* _AIM_
Reproduce every line below, character for character.

[Data listing]
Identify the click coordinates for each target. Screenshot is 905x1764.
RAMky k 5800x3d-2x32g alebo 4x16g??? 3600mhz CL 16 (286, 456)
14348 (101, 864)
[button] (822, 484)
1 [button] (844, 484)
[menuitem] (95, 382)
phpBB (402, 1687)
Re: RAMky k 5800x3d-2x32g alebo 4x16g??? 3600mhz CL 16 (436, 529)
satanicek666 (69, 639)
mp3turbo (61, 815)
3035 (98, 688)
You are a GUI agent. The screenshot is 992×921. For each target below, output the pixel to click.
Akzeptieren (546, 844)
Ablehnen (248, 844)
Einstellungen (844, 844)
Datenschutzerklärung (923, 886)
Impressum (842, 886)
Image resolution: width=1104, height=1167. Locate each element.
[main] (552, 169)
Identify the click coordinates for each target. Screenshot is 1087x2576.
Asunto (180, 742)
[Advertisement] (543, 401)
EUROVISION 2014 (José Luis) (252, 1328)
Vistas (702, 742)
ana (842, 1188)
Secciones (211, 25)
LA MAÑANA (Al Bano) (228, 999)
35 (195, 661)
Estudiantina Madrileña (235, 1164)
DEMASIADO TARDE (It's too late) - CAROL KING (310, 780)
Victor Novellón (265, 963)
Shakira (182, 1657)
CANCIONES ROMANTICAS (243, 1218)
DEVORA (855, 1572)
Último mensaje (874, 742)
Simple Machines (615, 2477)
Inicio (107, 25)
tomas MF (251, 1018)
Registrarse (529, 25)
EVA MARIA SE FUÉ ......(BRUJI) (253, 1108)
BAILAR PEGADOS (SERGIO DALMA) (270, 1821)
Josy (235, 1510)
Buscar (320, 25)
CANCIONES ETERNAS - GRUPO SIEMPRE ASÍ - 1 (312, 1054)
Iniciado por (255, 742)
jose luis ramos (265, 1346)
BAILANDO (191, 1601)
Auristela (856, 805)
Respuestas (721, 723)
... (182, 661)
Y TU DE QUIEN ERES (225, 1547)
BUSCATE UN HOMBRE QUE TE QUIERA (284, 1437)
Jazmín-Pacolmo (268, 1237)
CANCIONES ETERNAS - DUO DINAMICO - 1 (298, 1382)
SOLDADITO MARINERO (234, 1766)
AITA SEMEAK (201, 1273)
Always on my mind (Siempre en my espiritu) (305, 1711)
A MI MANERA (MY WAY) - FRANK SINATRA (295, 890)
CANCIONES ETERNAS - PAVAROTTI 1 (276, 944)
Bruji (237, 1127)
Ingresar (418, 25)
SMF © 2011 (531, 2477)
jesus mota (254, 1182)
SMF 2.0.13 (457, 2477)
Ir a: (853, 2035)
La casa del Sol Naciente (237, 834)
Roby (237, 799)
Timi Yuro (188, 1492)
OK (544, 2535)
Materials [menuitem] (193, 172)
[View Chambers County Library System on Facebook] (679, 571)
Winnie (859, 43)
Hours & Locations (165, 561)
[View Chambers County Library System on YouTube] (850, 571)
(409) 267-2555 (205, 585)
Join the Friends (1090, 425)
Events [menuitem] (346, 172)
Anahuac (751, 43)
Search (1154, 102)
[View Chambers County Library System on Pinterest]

* _EXERCISE SOLUTION_
Identify the click coordinates for each target. Screenshot is 905x1764.
RAMky k 5800x3d-2x32g alebo 4x16g??? 3600mhz CL 16 (286, 456)
14348 (101, 864)
[button] (822, 484)
1 [button] (844, 484)
[menuitem] (95, 382)
phpBB (402, 1687)
Re: RAMky k 5800x3d-2x32g alebo 4x16g??? 3600mhz CL 16 (436, 529)
satanicek666 (69, 639)
mp3turbo (61, 815)
3035 (98, 688)
You are a GUI agent. The screenshot is 992×921. For each target below, output the pixel to click.
Akzeptieren (546, 844)
Ablehnen (248, 844)
Einstellungen (844, 844)
Datenschutzerklärung (923, 886)
Impressum (842, 886)
Image resolution: width=1104, height=1167. Locate each element.
[main] (552, 169)
Identify the click coordinates for each target. Screenshot is 1087x2576.
Asunto (180, 742)
[Advertisement] (543, 401)
EUROVISION 2014 (José Luis) (252, 1328)
Vistas (702, 742)
ana (842, 1188)
Secciones (211, 25)
LA MAÑANA (Al Bano) (228, 999)
35 (195, 661)
Estudiantina Madrileña (235, 1164)
DEMASIADO TARDE (It's too late) - CAROL KING (310, 780)
Victor Novellón (265, 963)
Shakira (182, 1657)
CANCIONES ROMANTICAS (243, 1218)
DEVORA (855, 1572)
Último mensaje (874, 742)
Simple Machines (615, 2477)
Inicio (107, 25)
tomas MF (251, 1018)
Registrarse (529, 25)
EVA MARIA SE FUÉ ......(BRUJI) (253, 1108)
BAILAR PEGADOS (SERGIO DALMA) (270, 1821)
Josy (235, 1510)
Buscar (320, 25)
CANCIONES ETERNAS - GRUPO SIEMPRE ASÍ - 1 (312, 1054)
Iniciado por (255, 742)
jose luis ramos (265, 1346)
BAILANDO (191, 1601)
Auristela (856, 805)
Respuestas (721, 723)
... (182, 661)
Y TU DE QUIEN ERES (225, 1547)
BUSCATE UN HOMBRE QUE TE QUIERA (284, 1437)
Jazmín-Pacolmo (268, 1237)
CANCIONES ETERNAS - DUO DINAMICO - 1 (298, 1382)
SOLDADITO MARINERO (234, 1766)
AITA SEMEAK (201, 1273)
Always on my mind (Siempre en my espiritu) (305, 1711)
A MI MANERA (MY WAY) - FRANK SINATRA (295, 890)
CANCIONES ETERNAS - PAVAROTTI 1 (276, 944)
Bruji (237, 1127)
Ingresar (418, 25)
SMF © 2011 (531, 2477)
jesus mota (254, 1182)
SMF 2.0.13 (457, 2477)
Ir a: (853, 2035)
La casa del Sol Naciente (237, 834)
Roby (237, 799)
Timi Yuro (188, 1492)
OK (544, 2535)
Materials [menuitem] (193, 172)
[View Chambers County Library System on Facebook] (679, 571)
Winnie (859, 43)
Hours & Locations (165, 561)
[View Chambers County Library System on YouTube] (850, 571)
(409) 267-2555 (205, 585)
Join the Friends (1090, 425)
Events [menuitem] (346, 172)
Anahuac (751, 43)
Search (1154, 102)
[View Chambers County Library System on Pinterest]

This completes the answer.